- Work instruction
Please repeat every line below exactly, from the first to the last.

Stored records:
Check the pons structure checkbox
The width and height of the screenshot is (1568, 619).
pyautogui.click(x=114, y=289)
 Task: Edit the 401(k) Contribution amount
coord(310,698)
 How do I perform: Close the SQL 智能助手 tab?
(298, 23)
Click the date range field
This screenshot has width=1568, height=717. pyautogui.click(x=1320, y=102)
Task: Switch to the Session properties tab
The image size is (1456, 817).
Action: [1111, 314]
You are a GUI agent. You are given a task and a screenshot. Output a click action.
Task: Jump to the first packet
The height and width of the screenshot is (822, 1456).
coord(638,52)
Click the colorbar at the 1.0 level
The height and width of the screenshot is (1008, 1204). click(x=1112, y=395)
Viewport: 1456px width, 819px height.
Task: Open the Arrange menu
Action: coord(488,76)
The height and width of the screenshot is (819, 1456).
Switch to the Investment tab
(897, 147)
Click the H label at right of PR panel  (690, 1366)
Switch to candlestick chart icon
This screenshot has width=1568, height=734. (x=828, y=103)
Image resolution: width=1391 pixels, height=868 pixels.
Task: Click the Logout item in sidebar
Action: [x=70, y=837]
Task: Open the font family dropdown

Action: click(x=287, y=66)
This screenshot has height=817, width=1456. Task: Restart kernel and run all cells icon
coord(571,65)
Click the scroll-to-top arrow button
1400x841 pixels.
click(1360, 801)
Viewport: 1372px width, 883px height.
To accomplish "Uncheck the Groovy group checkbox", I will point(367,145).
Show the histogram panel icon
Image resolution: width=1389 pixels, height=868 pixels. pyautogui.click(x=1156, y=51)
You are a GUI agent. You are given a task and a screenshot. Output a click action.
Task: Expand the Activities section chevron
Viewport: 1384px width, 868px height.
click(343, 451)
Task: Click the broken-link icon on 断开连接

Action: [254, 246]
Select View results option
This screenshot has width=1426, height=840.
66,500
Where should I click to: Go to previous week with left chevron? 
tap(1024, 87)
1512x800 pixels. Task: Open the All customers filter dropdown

- Task answer
Check the pons structure checkbox
The width and height of the screenshot is (1568, 619).
pyautogui.click(x=114, y=289)
 Task: Edit the 401(k) Contribution amount
coord(310,698)
 How do I perform: Close the SQL 智能助手 tab?
(298, 23)
Click the date range field
This screenshot has width=1568, height=717. pyautogui.click(x=1320, y=102)
Task: Switch to the Session properties tab
The image size is (1456, 817).
Action: [1111, 314]
You are a GUI agent. You are given a task and a screenshot. Output a click action.
Task: Jump to the first packet
The height and width of the screenshot is (822, 1456).
coord(638,52)
Click the colorbar at the 1.0 level
The height and width of the screenshot is (1008, 1204). click(x=1112, y=395)
Viewport: 1456px width, 819px height.
Task: Open the Arrange menu
Action: coord(488,76)
The height and width of the screenshot is (819, 1456).
Switch to the Investment tab
(897, 147)
Click the H label at right of PR panel  (690, 1366)
Switch to candlestick chart icon
This screenshot has width=1568, height=734. (x=828, y=103)
Image resolution: width=1391 pixels, height=868 pixels.
Task: Click the Logout item in sidebar
Action: [x=70, y=837]
Task: Open the font family dropdown

Action: click(x=287, y=66)
This screenshot has height=817, width=1456. Task: Restart kernel and run all cells icon
coord(571,65)
Click the scroll-to-top arrow button
1400x841 pixels.
click(1360, 801)
Viewport: 1372px width, 883px height.
To accomplish "Uncheck the Groovy group checkbox", I will point(367,145).
Show the histogram panel icon
Image resolution: width=1389 pixels, height=868 pixels. pyautogui.click(x=1156, y=51)
You are a GUI agent. You are given a task and a screenshot. Output a click action.
Task: Expand the Activities section chevron
Viewport: 1384px width, 868px height.
click(343, 451)
Task: Click the broken-link icon on 断开连接

Action: [254, 246]
Select View results option
This screenshot has width=1426, height=840.
66,500
Where should I click to: Go to previous week with left chevron? 
tap(1024, 87)
1512x800 pixels. Task: Open the All customers filter dropdown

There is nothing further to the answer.